[Source records — start]

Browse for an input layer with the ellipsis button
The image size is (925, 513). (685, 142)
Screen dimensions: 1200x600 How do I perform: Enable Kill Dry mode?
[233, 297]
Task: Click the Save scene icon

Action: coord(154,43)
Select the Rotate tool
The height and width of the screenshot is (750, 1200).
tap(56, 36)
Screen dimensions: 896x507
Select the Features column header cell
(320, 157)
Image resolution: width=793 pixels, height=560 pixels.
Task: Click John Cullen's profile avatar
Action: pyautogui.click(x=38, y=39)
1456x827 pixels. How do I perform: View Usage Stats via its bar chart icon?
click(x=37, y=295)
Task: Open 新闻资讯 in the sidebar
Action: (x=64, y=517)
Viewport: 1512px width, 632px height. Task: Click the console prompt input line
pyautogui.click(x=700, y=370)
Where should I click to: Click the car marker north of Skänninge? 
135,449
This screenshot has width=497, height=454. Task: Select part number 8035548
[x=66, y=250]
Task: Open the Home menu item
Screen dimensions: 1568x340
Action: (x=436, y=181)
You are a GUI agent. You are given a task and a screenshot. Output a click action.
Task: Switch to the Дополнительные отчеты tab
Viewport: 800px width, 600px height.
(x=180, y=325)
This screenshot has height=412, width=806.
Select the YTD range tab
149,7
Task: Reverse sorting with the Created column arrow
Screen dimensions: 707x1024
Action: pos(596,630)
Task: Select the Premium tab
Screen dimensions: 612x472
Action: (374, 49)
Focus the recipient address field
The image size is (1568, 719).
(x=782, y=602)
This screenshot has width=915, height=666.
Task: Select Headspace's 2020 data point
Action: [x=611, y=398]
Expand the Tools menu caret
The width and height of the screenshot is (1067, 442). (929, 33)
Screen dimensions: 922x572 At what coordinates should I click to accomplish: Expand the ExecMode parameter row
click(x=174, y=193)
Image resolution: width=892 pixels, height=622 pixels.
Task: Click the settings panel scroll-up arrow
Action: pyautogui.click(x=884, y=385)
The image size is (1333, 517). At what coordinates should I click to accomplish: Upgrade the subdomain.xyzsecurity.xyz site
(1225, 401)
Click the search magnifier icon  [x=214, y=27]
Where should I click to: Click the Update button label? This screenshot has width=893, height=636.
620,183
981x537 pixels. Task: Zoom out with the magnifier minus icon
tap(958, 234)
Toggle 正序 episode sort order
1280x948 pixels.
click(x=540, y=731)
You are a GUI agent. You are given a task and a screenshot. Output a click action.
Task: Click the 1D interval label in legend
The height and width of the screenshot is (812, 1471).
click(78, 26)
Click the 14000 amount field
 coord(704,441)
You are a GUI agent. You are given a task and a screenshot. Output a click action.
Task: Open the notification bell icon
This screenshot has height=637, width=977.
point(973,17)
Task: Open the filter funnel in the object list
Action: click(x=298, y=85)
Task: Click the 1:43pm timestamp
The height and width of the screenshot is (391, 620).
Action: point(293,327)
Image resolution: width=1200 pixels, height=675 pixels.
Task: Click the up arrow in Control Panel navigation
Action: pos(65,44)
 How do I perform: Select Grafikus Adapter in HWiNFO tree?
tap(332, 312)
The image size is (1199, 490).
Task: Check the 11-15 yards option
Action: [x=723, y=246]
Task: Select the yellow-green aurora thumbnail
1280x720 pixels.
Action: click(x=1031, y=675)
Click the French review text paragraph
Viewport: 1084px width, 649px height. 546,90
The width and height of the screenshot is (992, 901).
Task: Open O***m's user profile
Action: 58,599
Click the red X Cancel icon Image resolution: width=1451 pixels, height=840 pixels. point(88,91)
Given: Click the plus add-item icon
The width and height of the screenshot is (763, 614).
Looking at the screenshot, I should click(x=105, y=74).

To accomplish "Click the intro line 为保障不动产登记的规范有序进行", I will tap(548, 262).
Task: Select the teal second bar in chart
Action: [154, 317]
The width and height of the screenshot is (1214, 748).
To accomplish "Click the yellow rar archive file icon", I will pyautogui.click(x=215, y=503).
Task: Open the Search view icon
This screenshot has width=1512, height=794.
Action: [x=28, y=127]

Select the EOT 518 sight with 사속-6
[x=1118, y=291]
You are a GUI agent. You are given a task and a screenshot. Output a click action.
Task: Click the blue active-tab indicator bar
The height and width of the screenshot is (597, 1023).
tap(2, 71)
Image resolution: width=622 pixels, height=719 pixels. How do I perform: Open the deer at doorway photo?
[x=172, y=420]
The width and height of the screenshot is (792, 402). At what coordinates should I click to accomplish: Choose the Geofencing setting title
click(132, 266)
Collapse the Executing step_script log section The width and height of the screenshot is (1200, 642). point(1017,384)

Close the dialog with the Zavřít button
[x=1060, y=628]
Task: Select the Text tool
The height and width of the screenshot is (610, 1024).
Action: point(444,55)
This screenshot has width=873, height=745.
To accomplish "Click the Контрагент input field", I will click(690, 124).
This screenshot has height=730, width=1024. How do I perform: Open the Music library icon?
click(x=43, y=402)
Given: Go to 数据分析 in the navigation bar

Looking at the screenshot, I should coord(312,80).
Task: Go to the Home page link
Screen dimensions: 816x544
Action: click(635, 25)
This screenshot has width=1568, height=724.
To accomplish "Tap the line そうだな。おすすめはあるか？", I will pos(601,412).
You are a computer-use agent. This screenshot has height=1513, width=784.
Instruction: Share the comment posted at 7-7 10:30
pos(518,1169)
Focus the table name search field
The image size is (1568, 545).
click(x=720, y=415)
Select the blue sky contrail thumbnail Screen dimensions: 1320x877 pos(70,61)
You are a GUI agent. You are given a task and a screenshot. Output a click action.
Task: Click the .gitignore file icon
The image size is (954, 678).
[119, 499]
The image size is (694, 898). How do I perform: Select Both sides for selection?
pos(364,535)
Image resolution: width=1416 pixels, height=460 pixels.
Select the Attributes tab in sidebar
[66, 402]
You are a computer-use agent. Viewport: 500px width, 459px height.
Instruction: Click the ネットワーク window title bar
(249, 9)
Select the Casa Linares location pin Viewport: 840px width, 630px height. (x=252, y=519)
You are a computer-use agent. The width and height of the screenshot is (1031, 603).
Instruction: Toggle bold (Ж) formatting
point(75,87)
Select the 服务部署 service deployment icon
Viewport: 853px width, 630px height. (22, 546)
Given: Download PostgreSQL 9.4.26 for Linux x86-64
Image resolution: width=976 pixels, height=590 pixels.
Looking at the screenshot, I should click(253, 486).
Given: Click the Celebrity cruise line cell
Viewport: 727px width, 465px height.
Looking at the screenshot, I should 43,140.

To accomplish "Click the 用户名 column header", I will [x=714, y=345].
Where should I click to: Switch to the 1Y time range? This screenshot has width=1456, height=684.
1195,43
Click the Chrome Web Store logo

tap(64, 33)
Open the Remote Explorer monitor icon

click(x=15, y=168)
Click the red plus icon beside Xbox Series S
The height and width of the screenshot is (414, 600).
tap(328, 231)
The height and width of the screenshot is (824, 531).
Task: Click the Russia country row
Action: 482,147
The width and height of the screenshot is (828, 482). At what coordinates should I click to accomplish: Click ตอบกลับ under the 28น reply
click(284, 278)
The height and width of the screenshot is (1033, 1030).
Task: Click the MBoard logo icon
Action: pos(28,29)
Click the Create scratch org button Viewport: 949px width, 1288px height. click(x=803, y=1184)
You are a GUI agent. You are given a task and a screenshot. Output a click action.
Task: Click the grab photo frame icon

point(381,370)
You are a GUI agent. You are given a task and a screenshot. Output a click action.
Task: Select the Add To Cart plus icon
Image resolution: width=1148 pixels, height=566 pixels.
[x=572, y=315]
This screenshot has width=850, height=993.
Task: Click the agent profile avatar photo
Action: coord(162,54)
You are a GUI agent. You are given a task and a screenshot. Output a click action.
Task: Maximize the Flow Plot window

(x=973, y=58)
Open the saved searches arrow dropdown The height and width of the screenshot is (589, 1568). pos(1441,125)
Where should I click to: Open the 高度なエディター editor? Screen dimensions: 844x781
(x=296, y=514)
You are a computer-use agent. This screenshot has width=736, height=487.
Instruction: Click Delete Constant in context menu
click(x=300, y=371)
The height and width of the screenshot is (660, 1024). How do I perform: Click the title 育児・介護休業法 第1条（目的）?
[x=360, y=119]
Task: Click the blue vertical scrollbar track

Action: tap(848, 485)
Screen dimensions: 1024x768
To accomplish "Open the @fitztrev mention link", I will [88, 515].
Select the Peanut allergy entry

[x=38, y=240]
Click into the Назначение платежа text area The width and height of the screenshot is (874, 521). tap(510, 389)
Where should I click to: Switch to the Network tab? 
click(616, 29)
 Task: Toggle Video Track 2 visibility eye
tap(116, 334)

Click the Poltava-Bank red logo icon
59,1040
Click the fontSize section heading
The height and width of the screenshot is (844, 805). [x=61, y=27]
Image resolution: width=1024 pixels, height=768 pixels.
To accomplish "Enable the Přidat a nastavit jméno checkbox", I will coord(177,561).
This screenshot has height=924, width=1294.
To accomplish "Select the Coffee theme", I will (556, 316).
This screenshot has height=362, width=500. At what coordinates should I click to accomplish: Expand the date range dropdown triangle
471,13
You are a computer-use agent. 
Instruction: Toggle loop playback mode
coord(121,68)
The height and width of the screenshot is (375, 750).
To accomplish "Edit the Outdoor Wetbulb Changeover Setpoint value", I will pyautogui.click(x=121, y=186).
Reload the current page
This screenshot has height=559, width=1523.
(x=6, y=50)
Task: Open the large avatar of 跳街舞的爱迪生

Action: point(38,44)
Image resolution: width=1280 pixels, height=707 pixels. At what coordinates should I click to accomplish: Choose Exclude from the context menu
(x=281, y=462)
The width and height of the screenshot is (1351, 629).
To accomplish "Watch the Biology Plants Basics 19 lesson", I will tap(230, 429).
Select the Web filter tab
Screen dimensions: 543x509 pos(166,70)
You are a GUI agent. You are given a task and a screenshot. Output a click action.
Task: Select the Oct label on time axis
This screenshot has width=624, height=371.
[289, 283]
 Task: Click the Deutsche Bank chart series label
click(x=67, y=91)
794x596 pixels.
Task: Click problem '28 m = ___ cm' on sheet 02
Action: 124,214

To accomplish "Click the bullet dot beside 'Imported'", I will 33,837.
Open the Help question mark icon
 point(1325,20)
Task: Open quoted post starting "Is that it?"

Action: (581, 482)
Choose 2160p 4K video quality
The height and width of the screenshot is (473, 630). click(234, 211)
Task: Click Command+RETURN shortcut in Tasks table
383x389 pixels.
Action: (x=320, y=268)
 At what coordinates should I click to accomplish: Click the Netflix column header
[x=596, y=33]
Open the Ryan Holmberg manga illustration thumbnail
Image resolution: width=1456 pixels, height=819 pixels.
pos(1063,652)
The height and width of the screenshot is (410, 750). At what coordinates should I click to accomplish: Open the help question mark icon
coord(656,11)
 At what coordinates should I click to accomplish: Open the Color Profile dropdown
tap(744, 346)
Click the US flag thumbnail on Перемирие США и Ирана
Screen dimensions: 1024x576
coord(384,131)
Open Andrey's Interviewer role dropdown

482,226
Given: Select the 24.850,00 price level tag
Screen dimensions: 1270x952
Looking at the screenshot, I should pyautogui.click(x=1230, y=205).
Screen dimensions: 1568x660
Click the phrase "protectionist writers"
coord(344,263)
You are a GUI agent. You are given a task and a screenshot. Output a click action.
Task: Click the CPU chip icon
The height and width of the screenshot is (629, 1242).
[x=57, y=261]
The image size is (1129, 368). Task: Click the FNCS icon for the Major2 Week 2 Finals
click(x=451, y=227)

[Source records — finish]

- About this exercise
Looking at each line of the records, count the ones where the word "Home" appears, and report only the count.

- Output below
2